Saya jelaskan langkah-langkah pembelajaran ilmiah, mulai dari mengamati (observing), bertanya (questioning), menalar dan menghubungkan variabel-variabel (associating), experimenting (mencoba) dan membentuk jaringan (networking).
Saya juga jelaskan belajar yang berhasil butuh membaca, mendengar, melihat, berdiskusi, menyajikan, bermain peran, dan mengerjakan hal yang nyata (mulai dari verbal, visual, terlibat, dan berbuat).
Tujuh Hal dalam Membina Anak Didik
Lalu saya coba jelaskan, 7 hal membina anak didik yang berhasil: 1) mengenali kekuatan/kelebihan anak atau siswa sedini mungkin 2) menunjukkan hubungan antara kerja keras dan hasil, 3) menciptakan budaya rajin, berusaha, dan tidak putus asa, 4) membangun rasa percaya diri, 5) sabar ketika anak atau siswa bertanya, 6) mempromosikan spesialisasi sejak dini, lebih baik daripada menjadi generalis mengajarkan berbagai hal, dan 7) mendukung kompetisi dan perbaikan.
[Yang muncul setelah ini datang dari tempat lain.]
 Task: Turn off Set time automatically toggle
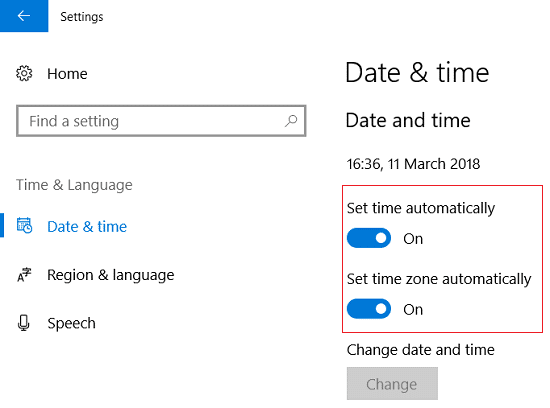pos(369,238)
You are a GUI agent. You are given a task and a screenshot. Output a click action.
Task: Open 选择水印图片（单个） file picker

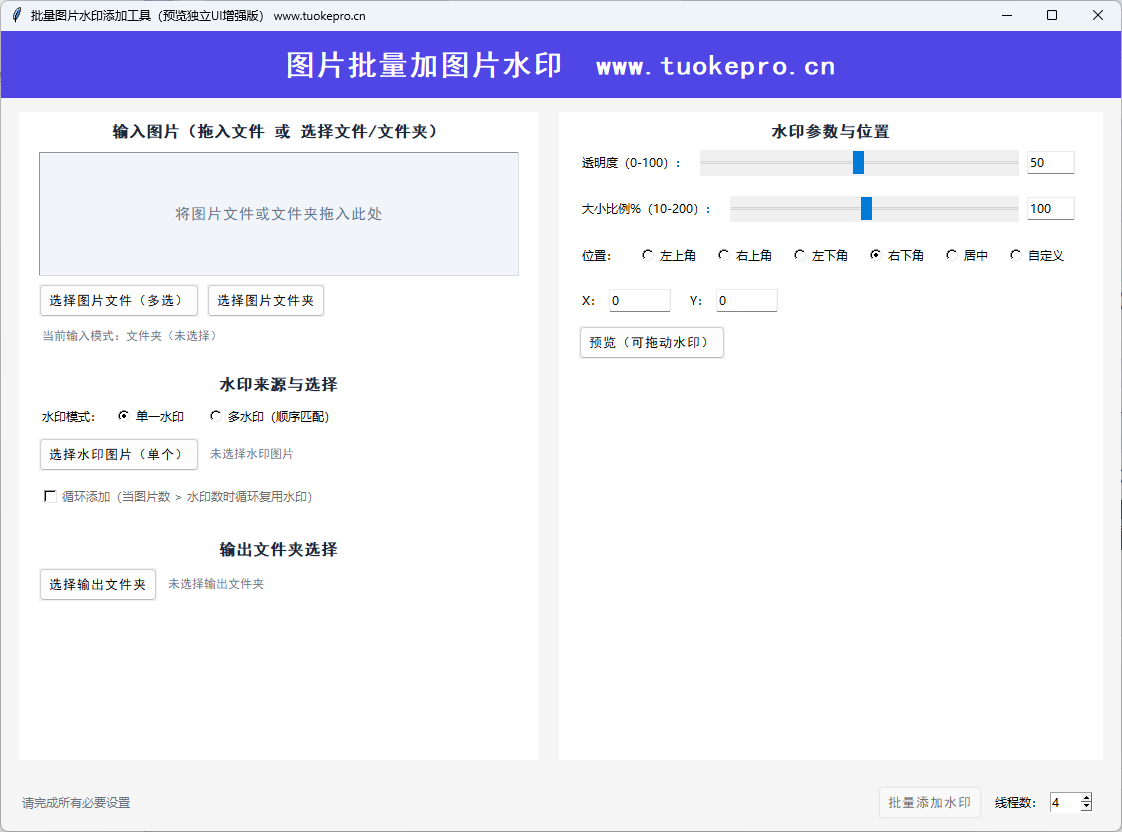[118, 454]
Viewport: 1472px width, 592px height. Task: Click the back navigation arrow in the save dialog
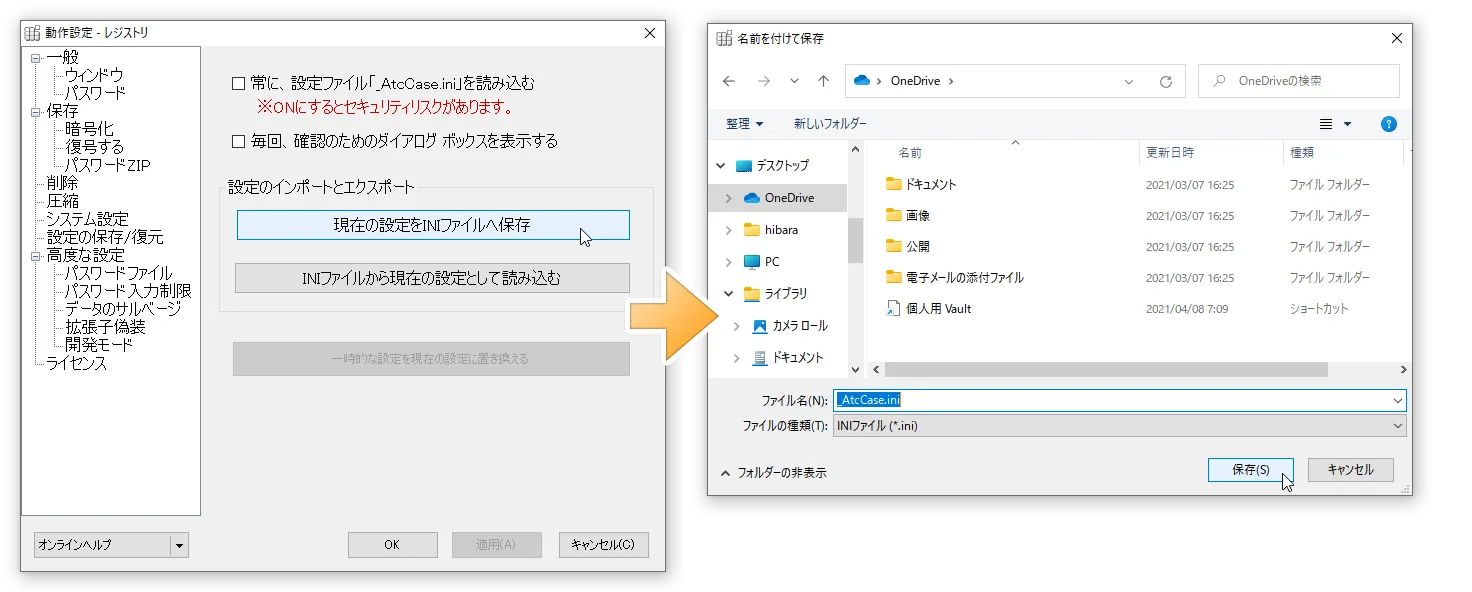tap(729, 81)
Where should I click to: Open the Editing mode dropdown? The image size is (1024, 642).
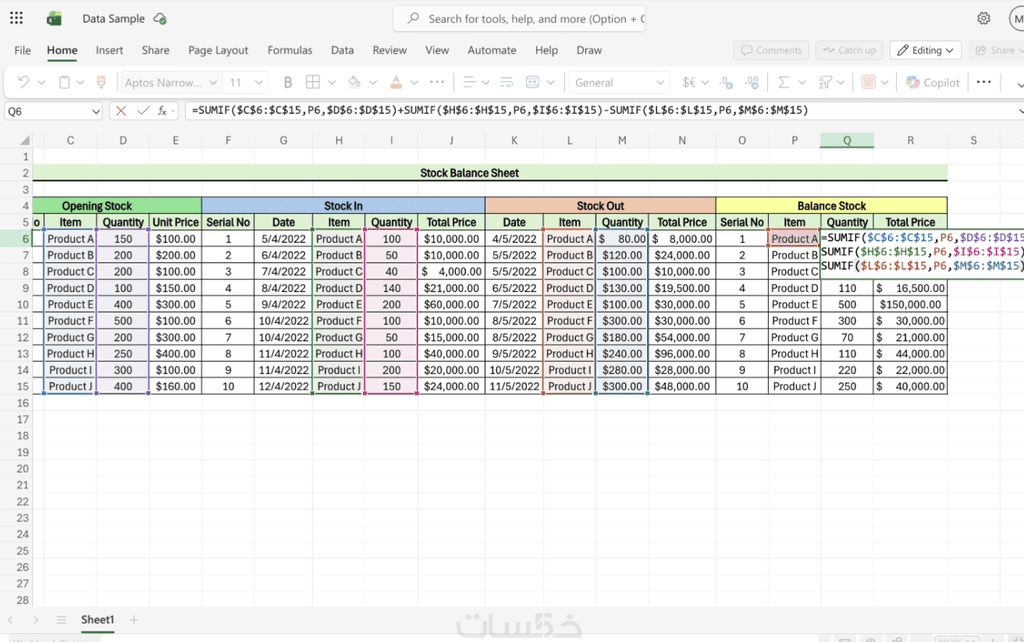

Saya berikan ilustrasi-ilustrasi sederhana sesuai dengan tingkat pemahaman usia sekolah dasar.
Saya akhiri paparan saya dan kemudian sesi tanya jawab. Moderatornya Alexander Meisi, salah satu siswa kelas 6, sejak awal, memandu acara, bersama salah satu ustadz dan ustadzah dan dihadiri kepala sekolah.
Tidak saya sangka banyak sekali siswa siswi yang angkat tangan. Karena keterbatasan waktu, 6 siswa siswi mengajukan pertanyaan secara jelas dan to the point (tidak bertele tele seperti banyak orang ketika dalam sesi tanya jawab suatu forum).
Pertanyaan-pertanyaan itu: 1) Siapa saja ilmuwan-ilmuwan Muslim di abad pertengahan dan apa produk mereka yang mewarnai peradaban dunia, 2) Bagaimana dakwah Muhammadiyah dan Islam di dunia, 3) Bagaimana mengenali kelebihan kita dan setelah tahu kelebihan itu, bagaimana mengembangkannya, 4) Di mana saja Muhammadiyah memiliki cabang-cabang di luar negeri, 5) Mengapa hanya 10 % saja membaca memiliki pengaruh dalam pendidikan, dan pertanyaan 6) Bagaimana ilmuwan zaman dahulu belajar dan menjadi ilmuwan, padahal belum ada internet.
Ini menunjukkan mereka mengikuti apa yang saya sampaikan. Saya pun belajar dari para siswa ini, guru yang hadir, dan dari sekolah dasar ini. Semoga semakin maju.